Start TEXT EXCERPT

Think "gravity waves", emitting from let's say a black hole.
It's an uneducated hypothesis, but why not?
Exactly. Why not?

If you come up with an idea, and you can't come up with a set of observations that disprove that idea, then it's not a well stated hypothesis. If you want to state a hypothesis, then *you* have to come up with the "why not?"

Now as far as gravity goes

1) Any plausible theory of gravity has to look like general relativity in the situations where we've been able to test GR
2) There are hundreds of papers trying to explain dark matter through modified gravity. So far no one has come up with much that is compelling
 
It was peer reviewed and published in a good journal. But who cares? It didn't get even 1 citation. (the paper mentioned by INSPIRE as citing it, in fact, does not cite it)
The problem is that you can get it to work with galaxy rotation curves, but it's going to do bad things for nucleosynthesis and early universe and you run into some obvious problems with pulsar timing experiments. If there are graviton-graviton interactions then you ought to see "weird things" happen at strong field strengths.

End TEXT EXCERPT
Start DATASET ROWS

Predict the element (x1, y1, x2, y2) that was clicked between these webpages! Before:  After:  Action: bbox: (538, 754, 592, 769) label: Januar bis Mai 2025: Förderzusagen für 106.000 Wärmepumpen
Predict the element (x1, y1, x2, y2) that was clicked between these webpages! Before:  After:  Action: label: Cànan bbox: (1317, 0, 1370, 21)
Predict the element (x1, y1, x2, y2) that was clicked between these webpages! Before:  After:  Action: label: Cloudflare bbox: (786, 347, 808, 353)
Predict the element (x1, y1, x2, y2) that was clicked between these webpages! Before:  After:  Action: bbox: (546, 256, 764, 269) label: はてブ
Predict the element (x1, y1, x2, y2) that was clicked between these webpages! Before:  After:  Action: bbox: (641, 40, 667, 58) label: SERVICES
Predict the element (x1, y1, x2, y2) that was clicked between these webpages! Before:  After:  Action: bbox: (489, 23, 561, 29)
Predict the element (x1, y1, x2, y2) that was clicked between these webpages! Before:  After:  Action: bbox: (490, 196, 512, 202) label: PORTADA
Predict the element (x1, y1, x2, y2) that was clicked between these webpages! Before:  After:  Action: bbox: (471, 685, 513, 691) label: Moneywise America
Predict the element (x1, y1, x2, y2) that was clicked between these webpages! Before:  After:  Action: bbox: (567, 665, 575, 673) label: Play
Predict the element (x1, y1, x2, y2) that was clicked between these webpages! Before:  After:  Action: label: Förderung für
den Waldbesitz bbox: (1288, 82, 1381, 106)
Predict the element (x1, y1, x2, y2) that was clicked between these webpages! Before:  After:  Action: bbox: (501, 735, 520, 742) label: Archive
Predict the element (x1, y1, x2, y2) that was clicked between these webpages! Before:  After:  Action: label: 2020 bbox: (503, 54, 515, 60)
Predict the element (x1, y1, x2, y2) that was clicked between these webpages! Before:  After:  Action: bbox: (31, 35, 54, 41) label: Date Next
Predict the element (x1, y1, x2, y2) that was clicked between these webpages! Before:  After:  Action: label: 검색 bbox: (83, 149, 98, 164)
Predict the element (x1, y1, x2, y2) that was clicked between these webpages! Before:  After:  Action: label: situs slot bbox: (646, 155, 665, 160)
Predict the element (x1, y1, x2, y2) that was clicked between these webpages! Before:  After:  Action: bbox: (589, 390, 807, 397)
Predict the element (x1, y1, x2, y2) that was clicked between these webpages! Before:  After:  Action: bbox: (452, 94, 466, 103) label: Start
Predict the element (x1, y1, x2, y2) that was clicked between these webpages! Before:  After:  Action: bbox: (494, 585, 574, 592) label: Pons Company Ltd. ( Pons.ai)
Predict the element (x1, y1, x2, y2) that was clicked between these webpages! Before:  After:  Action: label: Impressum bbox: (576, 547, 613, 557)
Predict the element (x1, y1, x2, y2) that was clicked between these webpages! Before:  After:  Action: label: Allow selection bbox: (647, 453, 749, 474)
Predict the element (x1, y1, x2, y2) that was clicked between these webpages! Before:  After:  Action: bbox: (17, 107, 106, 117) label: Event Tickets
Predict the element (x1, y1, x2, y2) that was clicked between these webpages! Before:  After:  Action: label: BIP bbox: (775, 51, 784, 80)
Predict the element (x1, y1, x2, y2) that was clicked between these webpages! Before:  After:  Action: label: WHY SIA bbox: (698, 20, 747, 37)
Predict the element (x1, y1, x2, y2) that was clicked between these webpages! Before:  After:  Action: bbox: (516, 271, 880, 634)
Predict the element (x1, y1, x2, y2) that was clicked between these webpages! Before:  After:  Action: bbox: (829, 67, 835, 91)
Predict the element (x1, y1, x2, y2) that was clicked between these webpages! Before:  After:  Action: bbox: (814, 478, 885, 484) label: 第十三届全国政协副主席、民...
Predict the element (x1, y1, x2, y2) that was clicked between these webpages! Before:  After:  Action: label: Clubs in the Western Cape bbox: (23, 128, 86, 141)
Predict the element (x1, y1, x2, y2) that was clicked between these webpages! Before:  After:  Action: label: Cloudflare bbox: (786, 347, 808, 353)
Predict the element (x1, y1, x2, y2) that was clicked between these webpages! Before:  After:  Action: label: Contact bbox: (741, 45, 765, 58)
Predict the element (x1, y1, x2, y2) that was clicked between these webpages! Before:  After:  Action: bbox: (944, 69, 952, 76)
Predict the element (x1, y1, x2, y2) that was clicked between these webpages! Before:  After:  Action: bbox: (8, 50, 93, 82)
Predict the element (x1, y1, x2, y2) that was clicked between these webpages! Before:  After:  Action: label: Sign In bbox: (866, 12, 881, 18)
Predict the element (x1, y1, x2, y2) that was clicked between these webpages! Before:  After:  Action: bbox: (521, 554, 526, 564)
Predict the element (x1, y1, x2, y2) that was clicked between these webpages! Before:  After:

End DATASET ROWS

REQUIRED TASKS:
1. In the records, edit the lines starting with the line that contains "149, 98, 164)" and going on through the line that contains "155, 665, 160)", replacing "clicked" with "selected" and leaving everything else unchanged. Return only those lines.
2. Resume the text on modified gravity and dark matter from the point at which it stops.

RESPONSES:
1.
Predict the element (x1, y1, x2, y2) that was selected between these webpages! Before:  After:  Action: label: 검색 bbox: (83, 149, 98, 164)
Predict the element (x1, y1, x2, y2) that was selected between these webpages! Before:  After:  Action: label: situs slot bbox: (646, 155, 665, 160)

2.
There are a ton of papers on f(R) models to explain cosmological dark matter. What f(R) models do is to say "we have no idea how gravity might be different, so we'll just put in some random gravity equation and see what happens." Instead of focusing on a particular gravity model, you try to say things in general about gravity models.

The other thing is that the fact a paper has no citations doesn't mean it's being ignored. For example, I can spend a week thinking about the implications of this model to binary pulsar timings. If I find that it *doesn't* affect them, that would be interesting and possibly publishable. If I find that it doesn't work, then it's not publishable.